The only thing they are missing is a way to allow the dimmer value be decoupled from the voltage output while also disabling the “off” button. You can currently set them to smart bulb mode which will always send 100% power while on, but cut the power when off. Or you can disable the local control of the relay and have them send out Scene commands instead, but lose any control of the dimmer value. I’ve added rules for the dim up and down scenes, but it is way clunkier to try and do it with timers than being able to just tie the smart lights to a dimmer percentage. But they are the closest I’ve found so far to make controlling smart lighting as similar to dumb lighting for when you just want to flip a switch.

Nice review!

Just to add on, the V2 zooz 4 in 1 motion sensor (the one which uses 1x CR123 instead of 2x AA) is much better performing in both hardware and firmware.
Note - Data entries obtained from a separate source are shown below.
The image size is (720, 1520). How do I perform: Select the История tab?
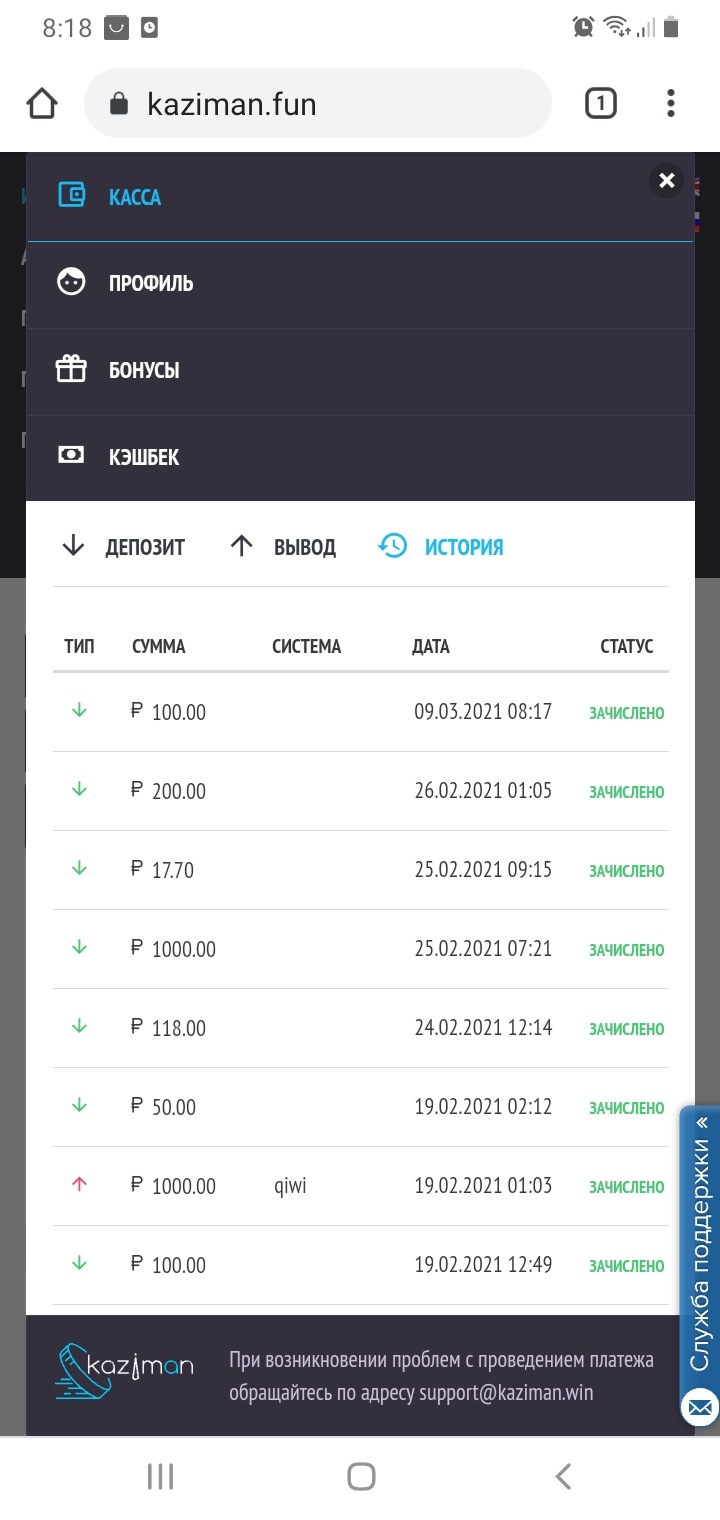pyautogui.click(x=441, y=547)

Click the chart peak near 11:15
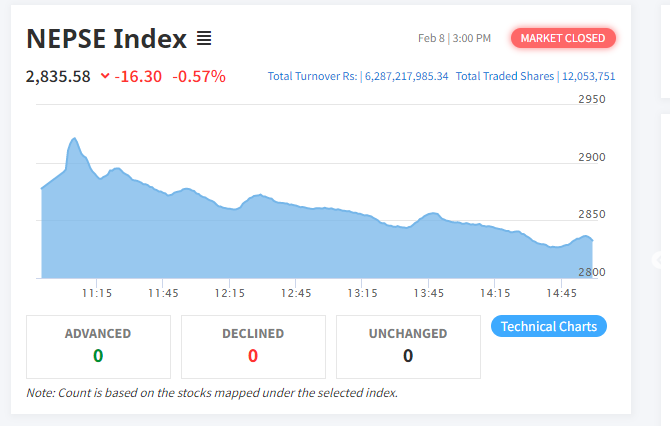click(x=74, y=141)
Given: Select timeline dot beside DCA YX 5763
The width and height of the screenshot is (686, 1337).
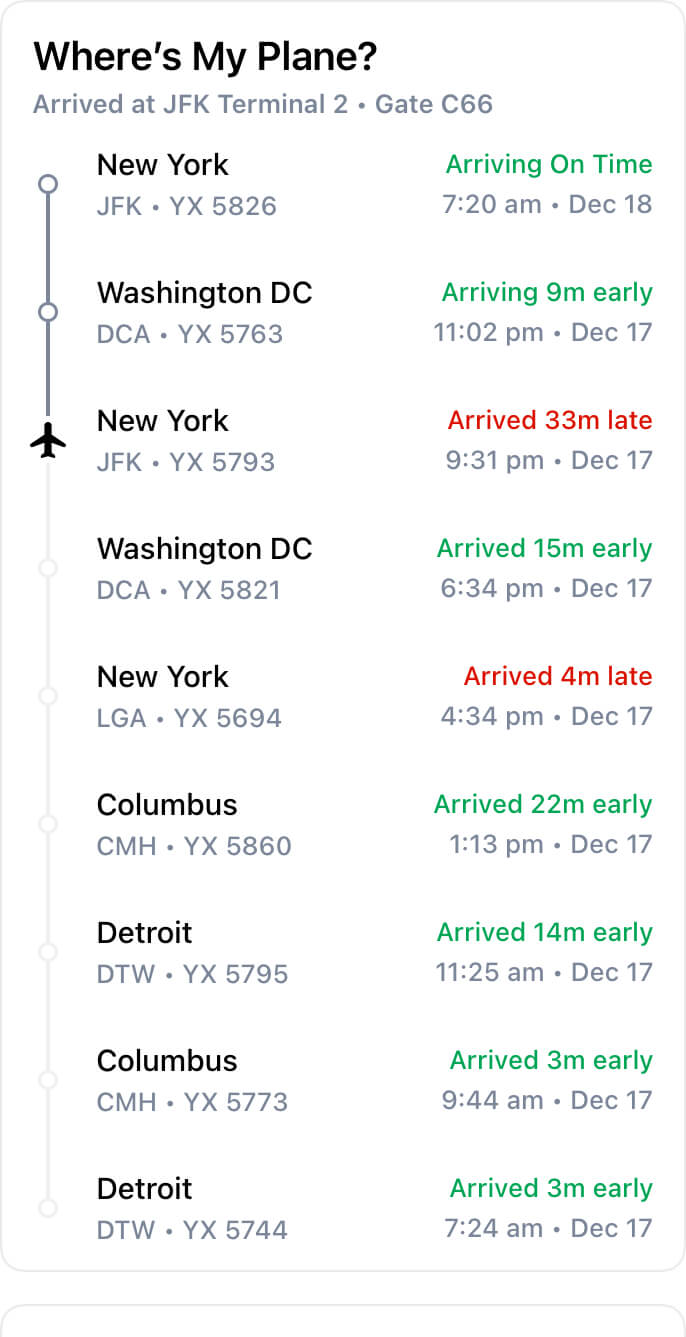Looking at the screenshot, I should pos(48,312).
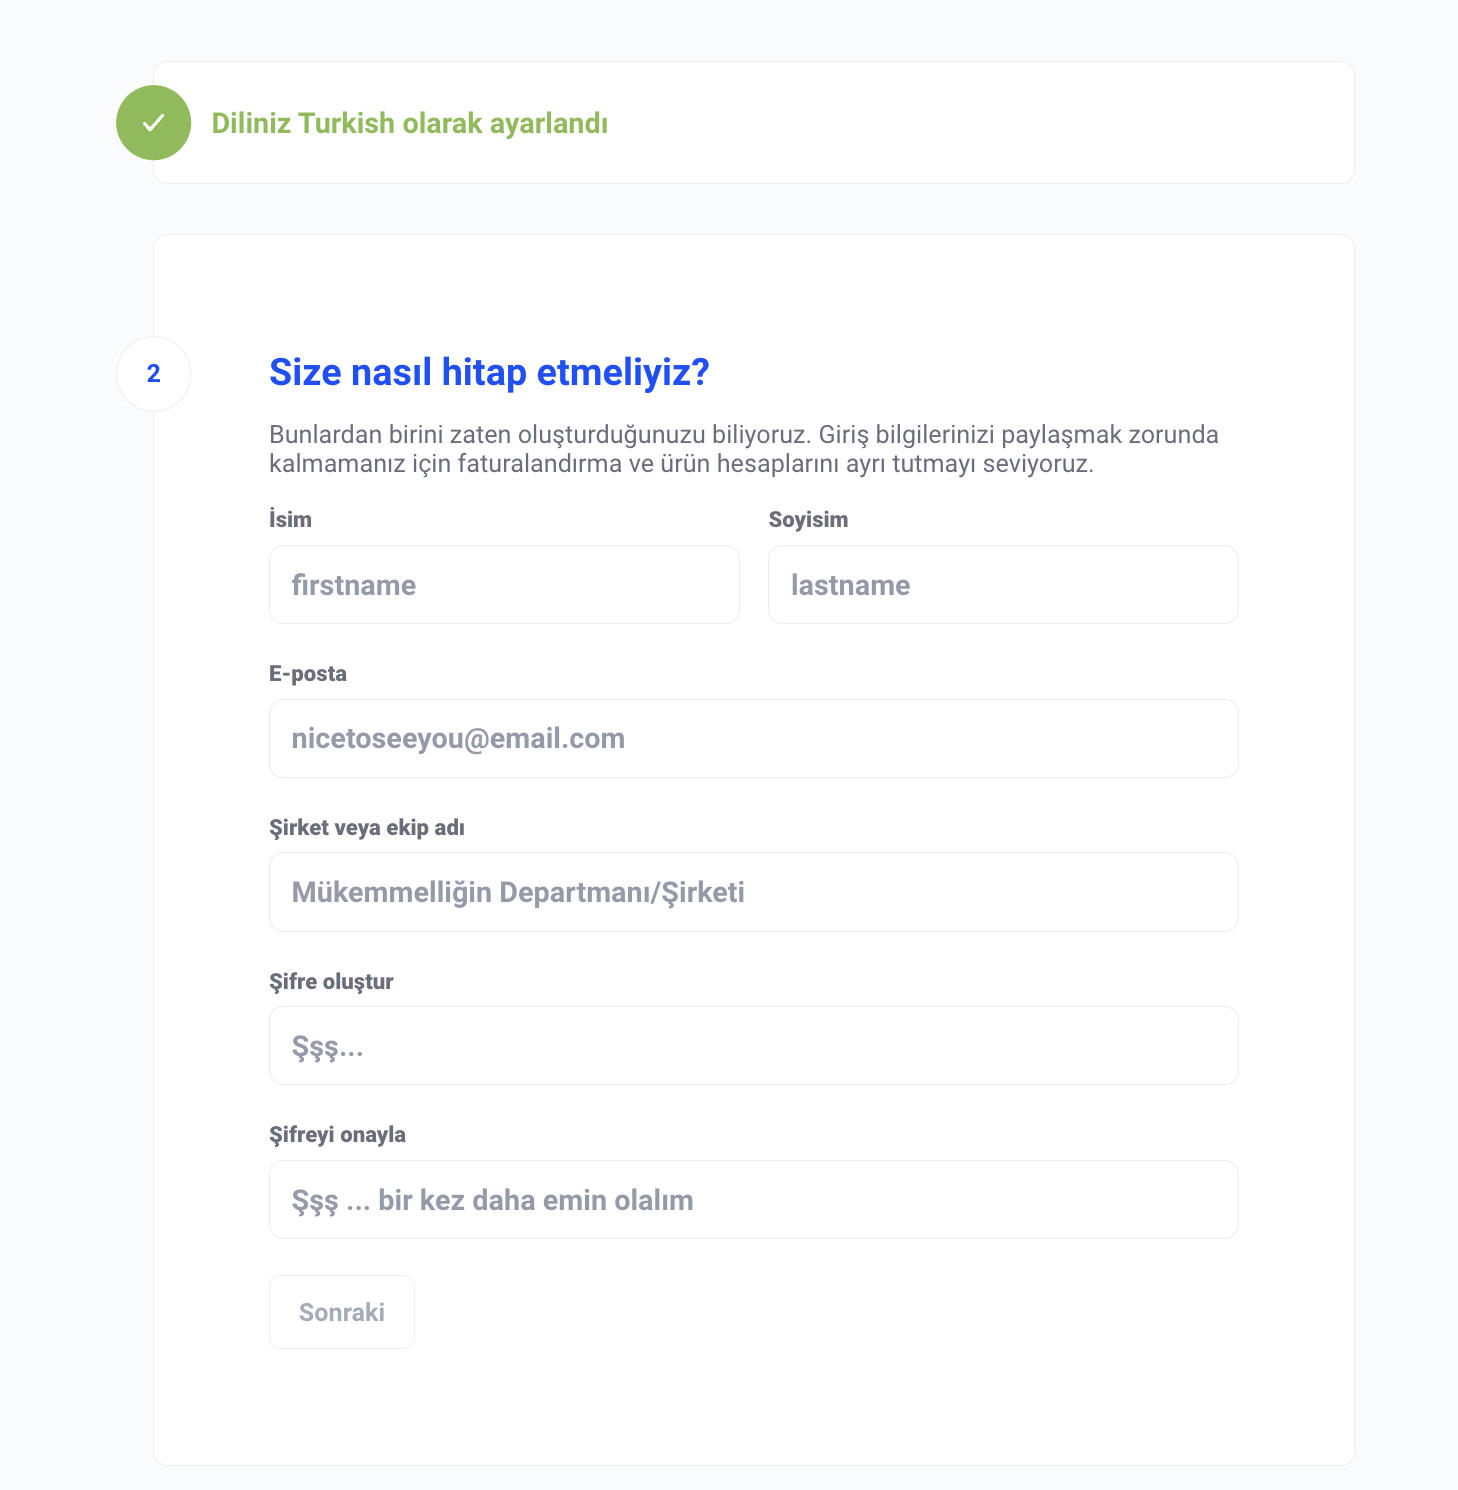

I bought some of the new ones to test out, and I can verify the results. The motion detection is much faster and the battery life has been great (100% since Oct 2019). Motion, temperature, humidity, and brightness are all reported accurately.

I was very reluctant to move off AA batteries myself, but if it turns out the CR123 model is more efficient with battery consumption, I don’t mind.

The monoprice version does seem to be based on the old V1 design of the zooz 4-in-1. I don’t believe they have updated theirs to match the new design.